Attendere... la mano
La profezia di Isaia non solo ci fa sognare ma corrobora la nostra speranza mettendo ali al nostro cammino che, per quanto possa essere in salita, si fa leggero e gioioso. La visione di un Dio che apparecchia la tavola, prepara il banchetto non senza preoccuparsi, prima di tutto, di asciugare «le lacrime su ogni volto» (Is 25,8), ci lascia senza fiato per lo stupore e la gioia. Tutto questo, e ancora di più, è possibile solo perché
«la mano del Signore si poserà su questo monte» (Is 25,10).
Il simbolo della mano rimanda alla potenza creatrice che comincia sempre con una funzione ordinatrice. Nel Vangelo vediamo come il Signore Gesù fa della sua mano un luogo di passaggio della grazia del dono di vita da condividere, creando una vera e propria catena – un passamano di «compassione» (Mt 15,32) – che sembra nascere nel cuore stesso di Cristo e, passando per quello dei discepoli formati ed educati alla condivisione, raggiunge ciascuno di noi e da noi deve potersi dilatare fino a raggiungere tutti.
Papa Francesco commentava questo dinamismo, che si ritrova in un testo parallelo a quello che ci fa leggere oggi la Liturgia, come una realtà ineludibile ed essenziale, e lo faceva con queste parole: «Da dove nasce la moltiplicazione dei pani? La risposta sta nell’invito di Gesù ai discepoli “Voi stessi date…”, “dare”, condividere. Che cosa condividono i discepoli? Quel poco che hanno: cinque pani e due pesci. Ma sono proprio quei pani e quei pesci che nelle mani del Signore sfamano tutta la folla. E sono proprio i discepoli smarriti di fronte all’incapacità dei loro mezzi, alla povertà di quello che possono mettere a disposizione, a far accomodare la gente e a distribuire – fidandosi della parola di Gesù - i pani e pesci che sfamano la folla. E questo ci dice che nella Chiesa, ma anche nella società, una parola chiave di cui non dobbiamo avere paura è “solidarietà”, saper mettere, cioè, a disposizione di Dio quello che abbiamo, le nostre umili capacità, perché solo nella condivisione, nel dono, la nostra vita sarà feconda, porterà frutto. Solidarietà: una parola malvista dallo spirito mondano!» (Papa Francesco, Omelia del 30 Maggio 2013).
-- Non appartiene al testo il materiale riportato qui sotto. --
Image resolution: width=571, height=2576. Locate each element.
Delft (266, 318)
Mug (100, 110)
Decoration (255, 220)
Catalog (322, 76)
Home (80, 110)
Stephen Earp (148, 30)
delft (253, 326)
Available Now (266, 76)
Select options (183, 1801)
Ogni giorno siamo chiamati a metterci in cammino – con la sua inevitabile fatica – verso il «monte» (Is 25,6) su cui il Signore stesso «si fermò» (Mt 15,29) e dove ciascuno di noi è chiamato a giocare in modo fattivo la propria «compassione». Ciò che ci viene ricordato dal Vangelo, e ripetiamo sempre durante l’Eucaristia, è quel dinamismo interiore che si fa visibile nella capacità di trasformare la nostra mano rendendola simile a quella di Dio:
«li spezzò e li dava ai discepoli, e i discepoli alla folla» (Mt 15,36).
Spesso pensiamo alla nostra mano come a un membro del corpo che ci permette di prendere, e invece siamo chiamati a farne il luogo privilegiato del dare. Siamo noi e non solo noi quella folla di «zoppi, storpi, ciechi, sordi e molti altri malati» da cui, piano piano, sale non solo l’odore della fatica per l’eccesso di sofferenza, ma pure la rinnovata respirazione della speranza. La reazione di «compassione» del Signore è un segno del realismo dell’incarnazione: il cuore di Cristo che conosce le delizie del cielo si è piantato sulla nostra terra, dove ha scelto di portare il suo frutto tra le nostre angosce quotidiane. Ora tocca a noi di incarnarci di compassione e di condivisione ricordando il monito del Maestro: «se la tua mano ti scandalizza tagliala»! In cielo il Signore ci servirà i piatti della compassione di cui già sentiamo l’inconfondibile profumo tra le nostre mense di umanità condivisa.